Shayan Lotfi’s frustrating new play about sibling dynamics across diasporic cultures strains under the weight of its ambitious remit. The play is staged with alternating casts–first Rosalind Chao and BD Wong then Tony Shalhoub and Shohreh Aghdashloo.
The actor pairs play siblings with immigrant parents from an unnamed country. It’s sets up an interesting writing challenge to allow for actors of varying ethnic identities to play the roles, but, in reality, the writing ends up trapped by the concept.
Q (Chao) was born in the “Old Country” and remembers the family’s life there. From childhood through adulthood, she has helped their parents navigate “this country.” She has often sublimated her own needs and tried not to cause her parents any stress or grief. While Z (Wong) was born in “this country.” Z comes out in adulthood as non-binary, but from childhood they have felt like the odd person out in the family as they have not shared the same immigration journey. As the siblings age, the tensions of their youth follow them, and they struggle to see the others’ perspective until things fracture.
Sibling plays feel all too rare. I enjoy getting a window into the complexities of growing up in proximity to someone else but having an entirely different point of view about what was happening with the same people.
In this play, those diverging perspectives are exacerbated by the fact that they have quite different points of origin. Q understands their parents in a way Z perhaps does not. But no one appreciates Z has had an entirely different experience of the world from day one. What rebellion, loyalty, support, and dreams look like vary wildly to the siblings.

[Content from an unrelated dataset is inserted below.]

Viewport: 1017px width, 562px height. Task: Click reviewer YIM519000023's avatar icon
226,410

Chao and Wong conveyed a palpable warmth with each other (though they both were struggling a bit with lines that hopefully will get ironed out as they settle into the play).
The pair are costumed in a contemporary middle-class look. Wong is dressed as a laidback skateboarder with Converse sneakers and rolled up burgundy khakis which flexibly works well for both child and adult Z. Z nicely ages into a sweater that is tied around them as a kid and worn as an adult. Chao is in a casual rust-colored camp shirt I coveted over beige khakis.

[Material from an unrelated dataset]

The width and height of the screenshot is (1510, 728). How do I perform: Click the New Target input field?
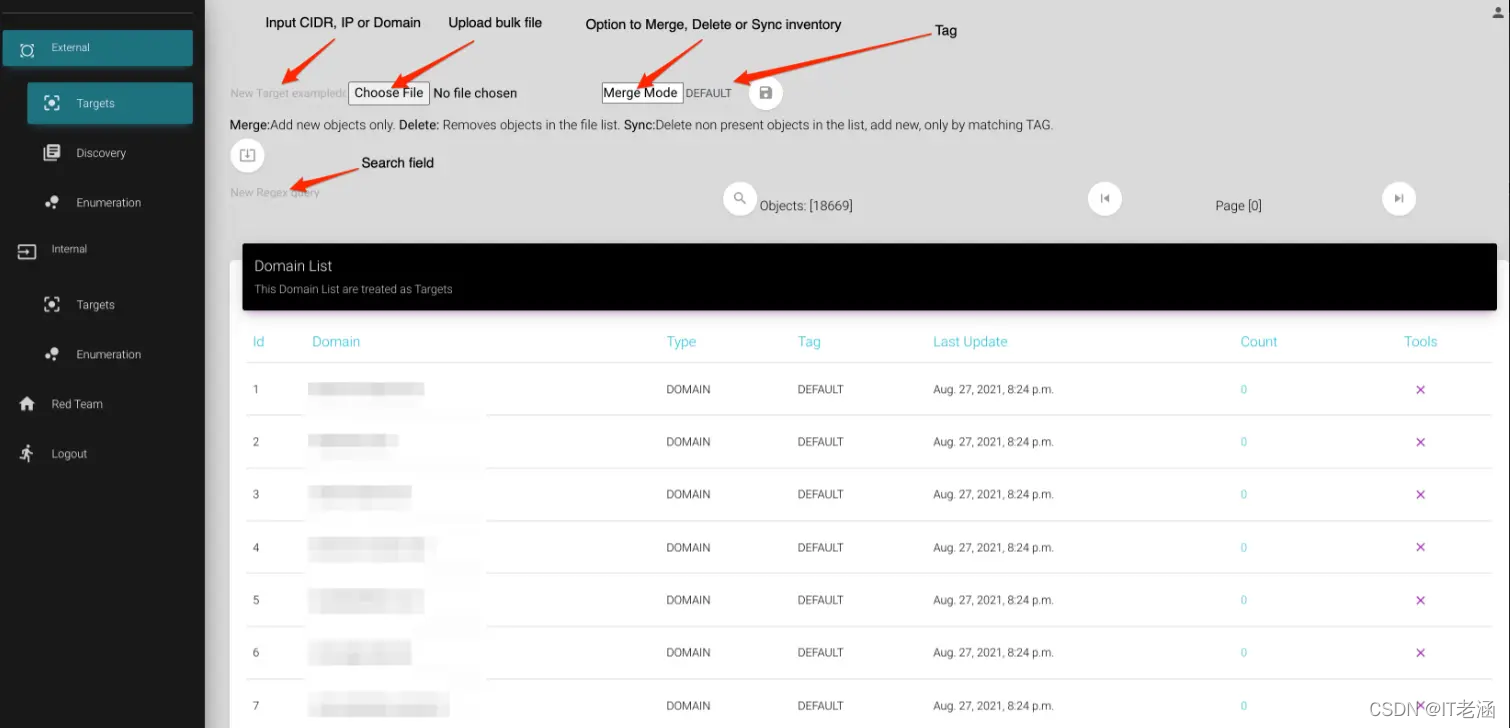tap(288, 93)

The effective lighting warms and cools large linen-like panels which are the walls of the set. The shifts in light indicate a scene of the past being narrated then one happening in real time. The fabric glows at times like a Rothko or Yun Hyeong-keun painting. That is contrasted with the dull gray set piece, a bench with handles, that was rotated by the cast. I’m not sure the moving bench achieved much but give them something to fiddle with on stage.

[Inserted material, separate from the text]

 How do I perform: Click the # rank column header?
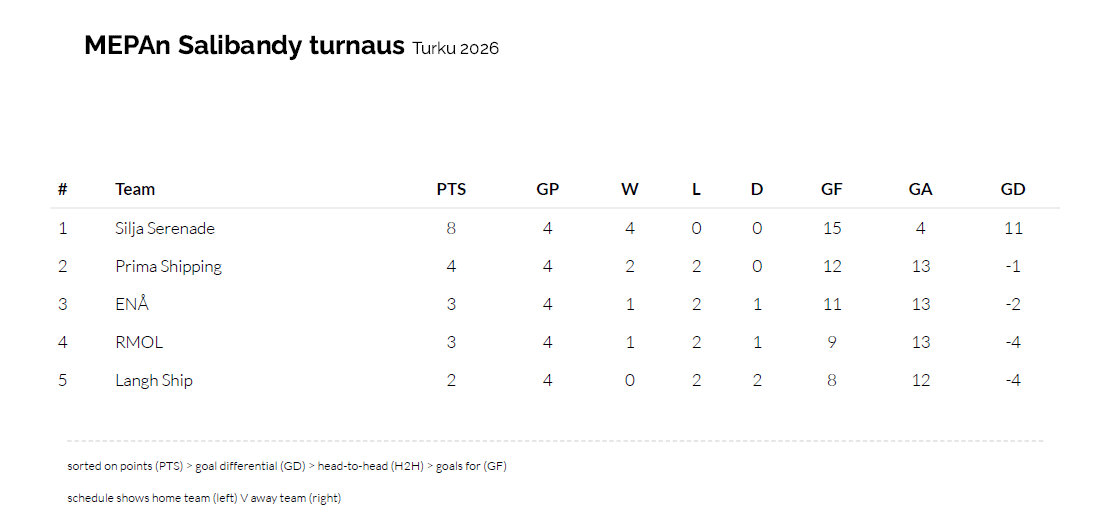63,189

In his Off-Broadway debut, Lotfi has written the play in such a way that with either cast, the cultural identities of the actors are the only potential reference point we have to the immigration story being discussed. But everything else is left intentionally unnamed.
The result of that is the repeated use of the words “Old Country” and “this country” come across as a forced, false neutrality. Specificity can only be in details that are left vague and might work for either cast (the home in the Old Country had a burgundy door, the noise of the central market there is memorable, Q brings back spices from the Old Country, there is a civil war in a country near the Old Country).
While I understood that two different casts needed to use the same text, the obvious cultural avoidance in the text becomes this kind of Beetlejuice bogeyman in the play. The writing is forced to find ways around the characters’ identities (rather than embracing them) or opts for unnatural replacements. Rather than expanding the play’s interpretation it shrinks it.
Repetition of “Old Country” hangs heavier than I would expect was intended. I almost wished for a sound effect rather than the lumbering phrase. Some theatrical creative indicator of “there” and “here” would have been preferable to this overly present lumpish language.
The play’s chosen vernacular put me on high alert so when someone used the word “bedsit” I clung to it aggressively. Suddenly, I’m wondering who is British in this play. Is there an UNDERCOVER BRITISH PERSON? It was such a trigger because that is a word I have only heard in the UK and deeply associate it with the Brits. So now I am holding onto some maybe irrelevant cultural touchstone. Such is the power of language. Language can lead you places but this play opts for ambiguity instead.